What this task involves | Write out exactly, with no other output, the lines below from the one that contains "Where should I" through the end.

Material to process |
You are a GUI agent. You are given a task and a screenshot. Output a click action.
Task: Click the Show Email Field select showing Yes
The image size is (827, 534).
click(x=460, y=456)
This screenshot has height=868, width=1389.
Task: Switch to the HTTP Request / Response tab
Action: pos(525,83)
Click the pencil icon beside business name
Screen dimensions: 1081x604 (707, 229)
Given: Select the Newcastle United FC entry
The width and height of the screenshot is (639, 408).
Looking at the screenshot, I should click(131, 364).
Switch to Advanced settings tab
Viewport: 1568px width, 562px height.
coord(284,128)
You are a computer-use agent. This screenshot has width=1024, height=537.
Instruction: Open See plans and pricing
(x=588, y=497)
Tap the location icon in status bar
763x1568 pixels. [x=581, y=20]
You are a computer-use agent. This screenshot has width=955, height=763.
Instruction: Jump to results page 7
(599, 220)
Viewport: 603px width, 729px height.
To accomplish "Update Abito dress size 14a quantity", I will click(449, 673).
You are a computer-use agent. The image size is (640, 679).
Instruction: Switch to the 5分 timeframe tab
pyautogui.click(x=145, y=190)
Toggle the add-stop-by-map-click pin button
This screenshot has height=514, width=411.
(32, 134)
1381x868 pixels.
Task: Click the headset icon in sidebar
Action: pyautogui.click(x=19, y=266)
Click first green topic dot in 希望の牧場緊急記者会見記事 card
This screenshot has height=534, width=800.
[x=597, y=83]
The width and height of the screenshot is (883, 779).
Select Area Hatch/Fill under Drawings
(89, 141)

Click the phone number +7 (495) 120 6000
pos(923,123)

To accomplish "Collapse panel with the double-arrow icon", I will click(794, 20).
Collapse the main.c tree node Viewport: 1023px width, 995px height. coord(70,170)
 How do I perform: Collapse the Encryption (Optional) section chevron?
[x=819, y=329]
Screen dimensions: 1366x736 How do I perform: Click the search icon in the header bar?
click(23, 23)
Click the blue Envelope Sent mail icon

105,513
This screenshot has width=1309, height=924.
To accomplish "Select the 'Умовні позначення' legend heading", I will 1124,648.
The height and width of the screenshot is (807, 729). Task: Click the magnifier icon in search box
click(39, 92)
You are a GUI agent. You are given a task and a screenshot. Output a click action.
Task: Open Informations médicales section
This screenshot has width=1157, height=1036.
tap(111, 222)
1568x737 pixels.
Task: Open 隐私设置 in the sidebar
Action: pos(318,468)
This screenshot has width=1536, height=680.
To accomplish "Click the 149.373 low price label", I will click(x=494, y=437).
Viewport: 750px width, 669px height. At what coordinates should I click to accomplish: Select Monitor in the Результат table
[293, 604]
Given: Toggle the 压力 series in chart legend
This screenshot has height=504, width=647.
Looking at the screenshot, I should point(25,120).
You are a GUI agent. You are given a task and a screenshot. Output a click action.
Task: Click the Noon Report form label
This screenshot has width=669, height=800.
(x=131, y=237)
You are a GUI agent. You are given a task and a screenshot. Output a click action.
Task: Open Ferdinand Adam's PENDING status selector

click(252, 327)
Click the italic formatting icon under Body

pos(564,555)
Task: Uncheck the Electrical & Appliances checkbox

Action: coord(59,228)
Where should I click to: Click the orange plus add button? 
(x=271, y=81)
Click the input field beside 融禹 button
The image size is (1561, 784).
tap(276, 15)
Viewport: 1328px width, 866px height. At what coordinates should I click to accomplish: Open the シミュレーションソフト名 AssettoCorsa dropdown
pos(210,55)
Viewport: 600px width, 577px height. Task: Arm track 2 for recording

Reply |
Where should I click to: Click the orange plus add button? 
(x=271, y=81)
Click the input field beside 融禹 button
The image size is (1561, 784).
tap(276, 15)
Viewport: 1328px width, 866px height. At what coordinates should I click to accomplish: Open the シミュレーションソフト名 AssettoCorsa dropdown
pos(210,55)
Viewport: 600px width, 577px height. Task: Arm track 2 for recording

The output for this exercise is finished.